- EXTRACT TO READ:

►

It became immediately clear the place was not big enough to accommodate both the queue of journalists snaking its way out of the building and the very large chips carried on the shoulders of the campaign team assembled by the former Secretary of State for Wales. There cannot have been such a gathering of the ditched, the sacked and the jobless like that squeezing in behind Mr Redwood since the last Premier League Managers' Association meeting. Behind the new champion of the right stood the former whipless Tony Marlow wearing a noisy blazer. Norman Lamont sat to the candidate's left (plenty of room there) eulogising the Redwood qualities in a manner reminiscent of his backing for John Major in the last leadership contest. Behind him was Teresa Gorman, arriving late and jostling her way busily into camera shot.

"A brilliant performance," Mr Marlow said afterwards of his new leader's show. As usual, Mr Marlow got it wrong. It was not so much the performance that was admirable - charisma is not Mr Redwood's middle name - as the manner in which he managed to suppress the urge to leap around punching the air in the excitement of it all. An urge which was clearly, if his uncontrolled hand movements were indicative, boiling in his chest. But Teresa Gorman, in all the adrenalin rush, lost the battle for gravitas and grinned like she had just won a planning dispute against her local authority.

◄

- MATERIAL PROVIDED:

►

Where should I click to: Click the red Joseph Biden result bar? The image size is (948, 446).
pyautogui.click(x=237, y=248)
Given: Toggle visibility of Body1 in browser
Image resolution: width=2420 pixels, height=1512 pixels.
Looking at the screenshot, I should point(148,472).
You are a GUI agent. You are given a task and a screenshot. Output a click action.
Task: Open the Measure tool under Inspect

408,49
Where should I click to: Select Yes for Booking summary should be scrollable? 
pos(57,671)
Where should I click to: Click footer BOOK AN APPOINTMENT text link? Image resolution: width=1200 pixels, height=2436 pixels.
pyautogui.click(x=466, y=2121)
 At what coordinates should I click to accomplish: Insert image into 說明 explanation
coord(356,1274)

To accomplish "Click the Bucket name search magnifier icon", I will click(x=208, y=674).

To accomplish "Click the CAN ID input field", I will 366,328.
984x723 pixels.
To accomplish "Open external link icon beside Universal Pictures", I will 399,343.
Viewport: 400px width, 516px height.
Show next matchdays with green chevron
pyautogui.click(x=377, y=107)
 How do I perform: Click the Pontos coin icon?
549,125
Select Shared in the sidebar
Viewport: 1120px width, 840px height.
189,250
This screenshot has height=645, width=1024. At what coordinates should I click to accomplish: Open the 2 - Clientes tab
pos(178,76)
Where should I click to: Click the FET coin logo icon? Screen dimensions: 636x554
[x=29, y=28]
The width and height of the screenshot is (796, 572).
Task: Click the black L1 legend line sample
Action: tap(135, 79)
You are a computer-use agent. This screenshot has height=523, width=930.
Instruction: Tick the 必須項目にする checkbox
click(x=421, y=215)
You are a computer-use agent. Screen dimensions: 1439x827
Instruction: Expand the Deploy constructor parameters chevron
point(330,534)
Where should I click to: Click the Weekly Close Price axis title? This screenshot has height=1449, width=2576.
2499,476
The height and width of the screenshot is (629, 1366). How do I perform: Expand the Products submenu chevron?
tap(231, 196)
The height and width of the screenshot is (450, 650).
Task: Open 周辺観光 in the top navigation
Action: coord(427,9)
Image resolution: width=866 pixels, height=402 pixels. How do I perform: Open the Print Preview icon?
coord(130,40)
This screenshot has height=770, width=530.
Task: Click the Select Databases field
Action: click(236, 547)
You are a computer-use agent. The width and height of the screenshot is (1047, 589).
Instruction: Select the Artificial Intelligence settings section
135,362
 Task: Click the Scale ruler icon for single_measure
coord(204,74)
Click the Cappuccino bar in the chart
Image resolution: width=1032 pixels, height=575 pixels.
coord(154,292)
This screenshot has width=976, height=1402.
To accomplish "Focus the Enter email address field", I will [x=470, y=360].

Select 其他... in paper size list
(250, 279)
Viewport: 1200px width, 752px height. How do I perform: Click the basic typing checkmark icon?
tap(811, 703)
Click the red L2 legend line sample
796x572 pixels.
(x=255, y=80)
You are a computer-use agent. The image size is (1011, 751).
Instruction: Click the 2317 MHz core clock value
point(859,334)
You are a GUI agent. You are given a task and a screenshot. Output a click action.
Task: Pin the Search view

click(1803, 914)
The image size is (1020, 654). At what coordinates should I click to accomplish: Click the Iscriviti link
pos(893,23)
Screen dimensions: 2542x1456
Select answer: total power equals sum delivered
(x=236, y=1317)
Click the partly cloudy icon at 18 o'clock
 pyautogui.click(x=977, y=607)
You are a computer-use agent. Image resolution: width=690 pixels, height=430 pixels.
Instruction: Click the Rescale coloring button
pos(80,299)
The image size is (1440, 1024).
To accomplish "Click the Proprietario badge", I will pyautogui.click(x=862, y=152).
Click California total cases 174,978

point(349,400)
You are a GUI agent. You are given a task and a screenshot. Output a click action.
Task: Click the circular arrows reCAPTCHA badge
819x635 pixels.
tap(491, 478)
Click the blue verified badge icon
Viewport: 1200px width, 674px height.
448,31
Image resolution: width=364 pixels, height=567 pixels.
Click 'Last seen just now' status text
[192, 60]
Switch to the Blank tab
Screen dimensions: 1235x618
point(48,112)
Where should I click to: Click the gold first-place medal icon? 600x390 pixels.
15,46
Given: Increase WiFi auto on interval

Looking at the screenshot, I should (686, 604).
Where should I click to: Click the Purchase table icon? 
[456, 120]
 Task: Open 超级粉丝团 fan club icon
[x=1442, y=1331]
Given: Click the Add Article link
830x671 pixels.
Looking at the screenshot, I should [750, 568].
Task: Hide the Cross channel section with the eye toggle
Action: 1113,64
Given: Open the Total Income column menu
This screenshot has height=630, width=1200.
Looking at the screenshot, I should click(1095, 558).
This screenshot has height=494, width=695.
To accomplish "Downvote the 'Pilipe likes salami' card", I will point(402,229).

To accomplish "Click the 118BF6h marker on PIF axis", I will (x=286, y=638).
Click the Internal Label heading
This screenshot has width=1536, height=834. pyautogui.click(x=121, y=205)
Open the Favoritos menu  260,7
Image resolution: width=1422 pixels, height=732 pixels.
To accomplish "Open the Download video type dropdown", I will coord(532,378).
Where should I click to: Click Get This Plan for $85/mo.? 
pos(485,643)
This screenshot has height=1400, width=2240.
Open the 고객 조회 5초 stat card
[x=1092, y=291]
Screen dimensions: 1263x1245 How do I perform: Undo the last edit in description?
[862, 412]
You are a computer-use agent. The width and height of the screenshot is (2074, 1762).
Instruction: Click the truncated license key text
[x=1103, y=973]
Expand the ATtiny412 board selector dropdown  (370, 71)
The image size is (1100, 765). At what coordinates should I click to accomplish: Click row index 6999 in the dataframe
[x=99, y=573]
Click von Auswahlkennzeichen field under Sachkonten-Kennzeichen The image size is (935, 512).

◄

- BRIEF 1:
In the sketch of Mr Redwood's campaign launch, who sat to the candidate's left?
- BRIEF 2:
Take the records from their start through the line containing "pyautogui.click(x=237, y=248)" and swap "red" for "blue", leaving everything else unchanged. Give only those lines.

- COMPLETE RESPONSE 1:
Norman Lamont

- COMPLETE RESPONSE 2:
Where should I click to: Click the blue Joseph Biden result bar? The image size is (948, 446).
pyautogui.click(x=237, y=248)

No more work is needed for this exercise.